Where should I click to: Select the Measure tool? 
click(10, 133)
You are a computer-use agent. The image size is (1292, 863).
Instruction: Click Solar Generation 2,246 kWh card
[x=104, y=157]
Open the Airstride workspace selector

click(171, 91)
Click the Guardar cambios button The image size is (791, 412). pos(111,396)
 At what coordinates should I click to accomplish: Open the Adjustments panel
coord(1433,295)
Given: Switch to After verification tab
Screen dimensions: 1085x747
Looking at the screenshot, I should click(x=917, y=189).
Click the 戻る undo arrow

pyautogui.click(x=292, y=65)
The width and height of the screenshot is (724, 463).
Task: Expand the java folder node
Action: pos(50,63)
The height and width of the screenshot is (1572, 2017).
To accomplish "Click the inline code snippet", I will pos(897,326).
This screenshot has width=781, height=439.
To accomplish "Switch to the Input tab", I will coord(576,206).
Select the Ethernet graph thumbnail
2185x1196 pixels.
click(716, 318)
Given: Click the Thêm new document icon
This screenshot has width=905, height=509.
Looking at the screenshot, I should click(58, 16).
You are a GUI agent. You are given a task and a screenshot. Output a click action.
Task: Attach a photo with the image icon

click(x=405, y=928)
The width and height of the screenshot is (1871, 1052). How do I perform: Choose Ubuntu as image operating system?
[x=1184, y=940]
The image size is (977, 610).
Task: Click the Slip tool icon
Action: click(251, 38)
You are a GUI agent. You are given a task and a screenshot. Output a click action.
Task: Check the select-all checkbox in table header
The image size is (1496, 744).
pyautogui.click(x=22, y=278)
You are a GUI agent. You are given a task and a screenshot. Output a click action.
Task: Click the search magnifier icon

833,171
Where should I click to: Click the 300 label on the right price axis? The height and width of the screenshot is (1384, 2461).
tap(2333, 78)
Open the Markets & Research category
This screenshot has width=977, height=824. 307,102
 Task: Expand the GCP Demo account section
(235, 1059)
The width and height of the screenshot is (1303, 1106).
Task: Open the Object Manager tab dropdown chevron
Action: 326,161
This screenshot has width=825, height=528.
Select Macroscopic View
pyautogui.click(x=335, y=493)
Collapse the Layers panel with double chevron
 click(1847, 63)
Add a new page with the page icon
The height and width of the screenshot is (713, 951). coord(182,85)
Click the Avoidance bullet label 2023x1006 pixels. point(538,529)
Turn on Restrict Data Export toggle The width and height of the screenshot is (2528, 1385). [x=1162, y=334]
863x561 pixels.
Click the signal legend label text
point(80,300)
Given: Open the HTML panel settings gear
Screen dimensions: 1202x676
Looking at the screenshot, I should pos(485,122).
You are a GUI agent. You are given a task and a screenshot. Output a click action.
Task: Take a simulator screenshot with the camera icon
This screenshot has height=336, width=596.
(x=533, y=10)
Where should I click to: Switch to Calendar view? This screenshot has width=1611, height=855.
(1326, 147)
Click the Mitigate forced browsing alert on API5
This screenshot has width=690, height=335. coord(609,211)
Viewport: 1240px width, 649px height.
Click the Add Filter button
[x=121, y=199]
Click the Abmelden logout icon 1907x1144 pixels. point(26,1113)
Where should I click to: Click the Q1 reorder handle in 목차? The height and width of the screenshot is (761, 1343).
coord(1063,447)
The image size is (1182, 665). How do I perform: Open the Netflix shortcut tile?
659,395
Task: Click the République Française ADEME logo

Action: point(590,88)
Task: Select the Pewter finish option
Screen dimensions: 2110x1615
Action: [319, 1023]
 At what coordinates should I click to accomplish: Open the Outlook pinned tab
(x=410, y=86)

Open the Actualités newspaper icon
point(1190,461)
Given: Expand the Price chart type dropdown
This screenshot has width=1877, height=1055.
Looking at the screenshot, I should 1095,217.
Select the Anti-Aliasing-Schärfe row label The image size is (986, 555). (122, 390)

**EXERCISE AIM:** Beginning at the top of the records above, transcribe each line exactly up to and including the line that holds "Task: Check the".

**TASK RESPONSE:**
Where should I click to: Select the Measure tool? 
click(10, 133)
You are a computer-use agent. The image size is (1292, 863).
Instruction: Click Solar Generation 2,246 kWh card
[x=104, y=157]
Open the Airstride workspace selector

click(171, 91)
Click the Guardar cambios button The image size is (791, 412). pos(111,396)
 At what coordinates should I click to accomplish: Open the Adjustments panel
coord(1433,295)
Given: Switch to After verification tab
Screen dimensions: 1085x747
Looking at the screenshot, I should click(x=917, y=189).
Click the 戻る undo arrow

pyautogui.click(x=292, y=65)
The width and height of the screenshot is (724, 463).
Task: Expand the java folder node
Action: pos(50,63)
The height and width of the screenshot is (1572, 2017).
To accomplish "Click the inline code snippet", I will pos(897,326).
This screenshot has width=781, height=439.
To accomplish "Switch to the Input tab", I will coord(576,206).
Select the Ethernet graph thumbnail
2185x1196 pixels.
click(716, 318)
Given: Click the Thêm new document icon
This screenshot has width=905, height=509.
Looking at the screenshot, I should click(58, 16).
You are a GUI agent. You are given a task and a screenshot. Output a click action.
Task: Attach a photo with the image icon

click(x=405, y=928)
The width and height of the screenshot is (1871, 1052). How do I perform: Choose Ubuntu as image operating system?
[x=1184, y=940]
The image size is (977, 610).
Task: Click the Slip tool icon
Action: click(251, 38)
You are a GUI agent. You are given a task and a screenshot. Output a click action.
Task: Check the select-all checkbox in table header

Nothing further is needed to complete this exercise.